Der Segeltörn endet jedoch in einer Katastrophe. Das Ehepaar gerät in einen Sturm, Marius verliert die Nerven, stößt unklare Drohungen gegen Rebecca aus, bedroht seine Frau und geht über Bord. Nur mit größter Mühe gelingt es der verletzten Inga, das Segelboot zurück in den Hafen zu steuern. Von Marius fehlt jede Spur. Genauso unklar ist, was ihn zu seiner plötzlichen Agressivität veranlasste und was er gegen Rebecca hat. Weder sie noch Inga haben eine Ahnung, warum Marius ihr feinselig gegenübersteht und ob er überhaupt noch lebt. Langsam ahnt Inga, dass das Geheimnis ihres Mannes mit seiner dunklen Vergangenheit zusammenhängen muss …
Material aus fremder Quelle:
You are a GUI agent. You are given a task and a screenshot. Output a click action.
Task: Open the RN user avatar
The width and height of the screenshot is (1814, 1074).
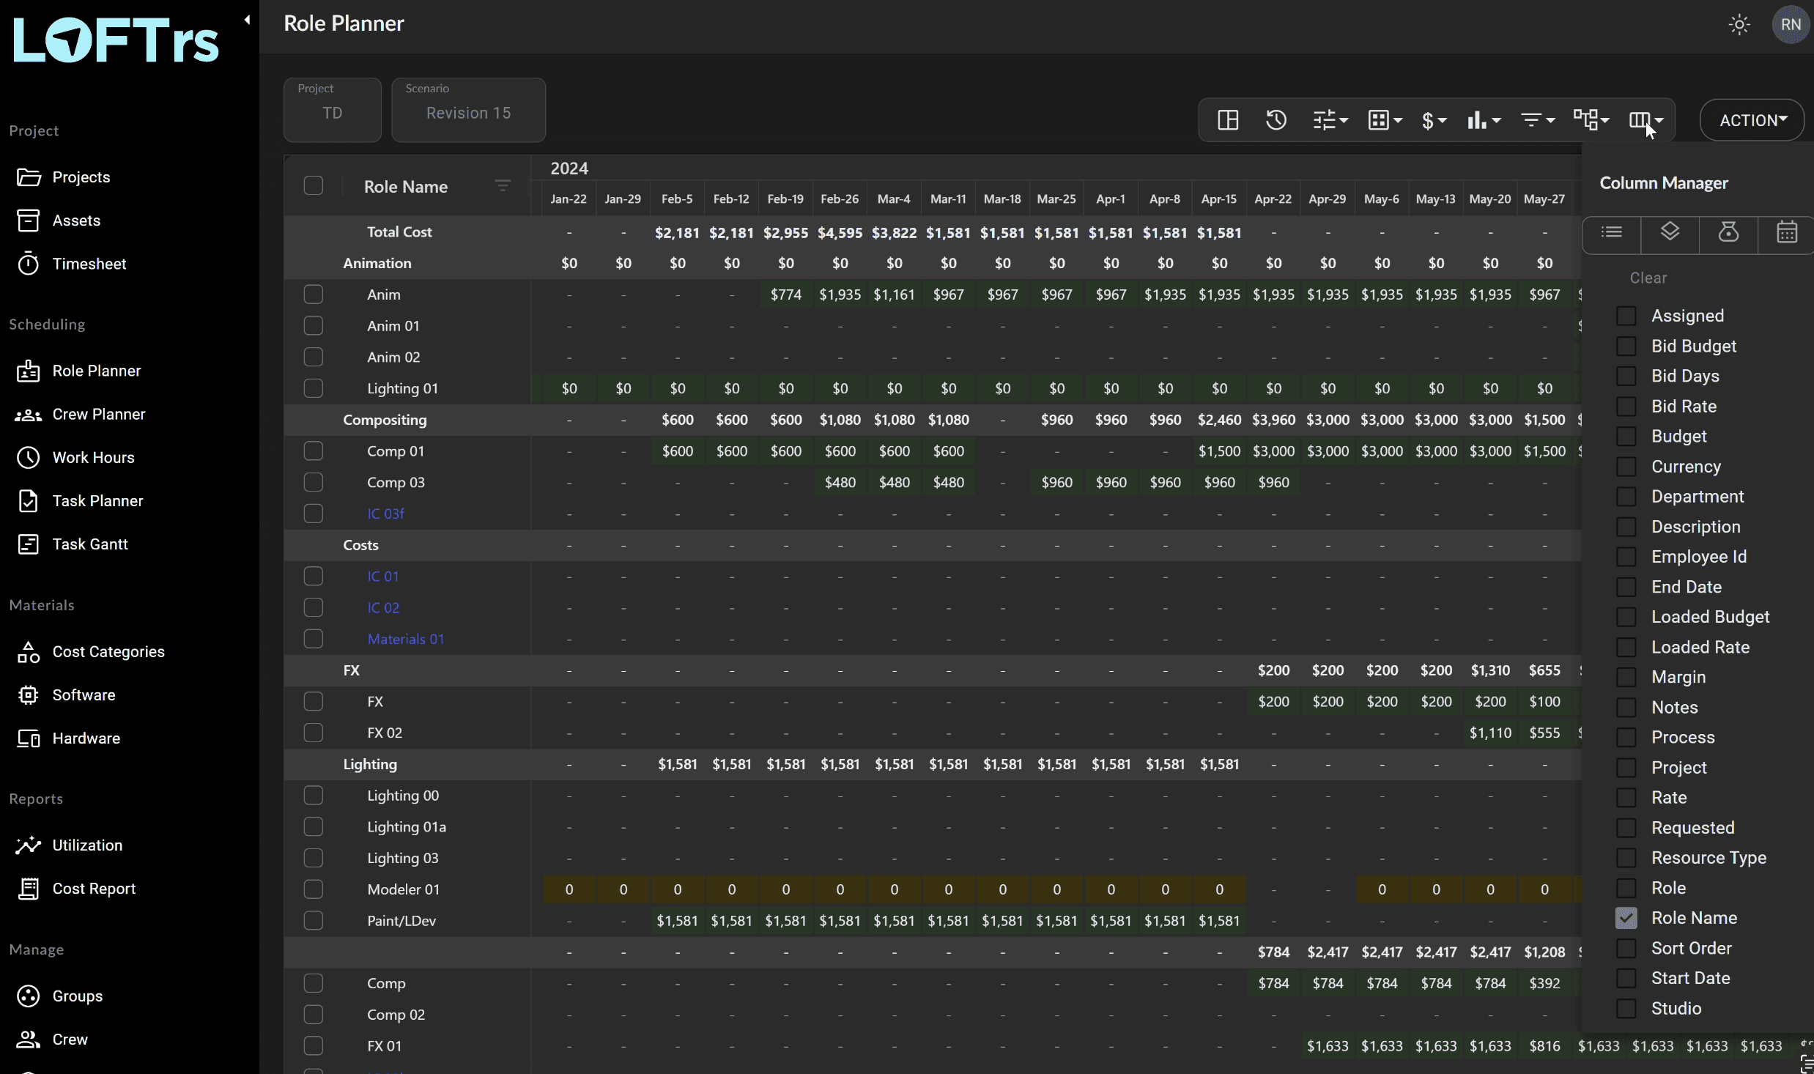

In Deutschland ereignet sich währenddessen ein brutales Verbrechen. Nachdem die junge Karen sich tagelang darüber wundert, dass ihre Nachbarn überraschend verreist zu sein scheinen, findet sie die beiden in ihrem Haus ermordet auf. Das ältere Ehepaar wurde tagelang gefangen gehalten und zu Tode gefoltert, vom Täter fehlt jede Spur. Parallel dazu erhalten drei junge Frauen anonyme Drohbriefe, die sich auf ihre frühere Arbeit bei Kinderschutzorganisationen beziehen. Irgendjemand fühlt sich offenbar unrecht behandelt. Die Polizei tappt im Dunkeln, während der Täter die Hauptfigur seiner Aktionen ins Visier nimmt: Rebecca …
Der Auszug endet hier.